ロードレーサー 別府史之さん
久しぶりに情熱大陸を観た
今回の主役はヨーロッパの自転車レースで活躍している別府さん。彼は「ディスカバリーチャンネル」という強豪チームに属している。
自転車レースにおけるチームプレイの目的はエースを優勝させること。そのためアシストとなった人物はエースが勝つためのお膳立てをしなければならない。具体的には、エースの風よけになったり、他のチームのエースを攪乱したりと、自分のペースを守るための走りは出来ない。
彼はそのアシストを担当している。アシストはゴールすることが目的ではないし、そんなペース配分も出来ないから、試合に出てもリタイアすることなんて当たり前である。それはとても悔しいことなんじゃないかと思う。
そんな厳しい世界にもかかわらず、23歳の若さで単身で乗り込んでいる彼の精神力・行動力、そしてプロ意識はすごいものだと感じた。

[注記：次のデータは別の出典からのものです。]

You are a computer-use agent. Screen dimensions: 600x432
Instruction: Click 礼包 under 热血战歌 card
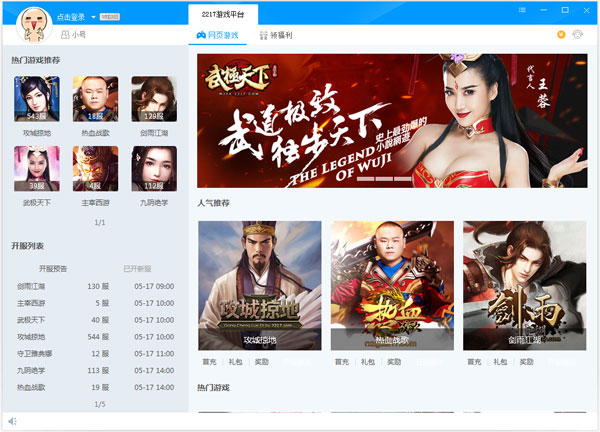click(x=367, y=362)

そんな彼に番組スタッフが「ゴールできなくて悔しくないですか?」と訊いた
彼はきっぱりと言った「それは確かに悔しい、けれどもプロがそんなことを言っていてはいけないんです」と。けれども彼の表情には、一瞬悔しさのようなものが見えた。彼はそんな気持ちをのみ込んで今日もレースを続けている。
いまは“やりたいようにはできない”けれども、いつかのし上がってやる!!いまは、今の自分に与えられた仕事をしっかりとやりきってやる!!という強い意思を感じた。
まったく違った世界に見えるけれど、これに似た感情は多くの若者が社会に入って感じているのかもしれない。
やりたいことを最初から出来るわけじゃない。
だからやりたいことに可能な限り近い場所を選ぶことも大切だし、やりたいことを忘れないことも重要だと思う。
けれどもそれ以上に大切なのは、今自分がやらされていることが、自分が本当にやりたいことにきちんとつながっているかどうかを問い続けることではないだろうか?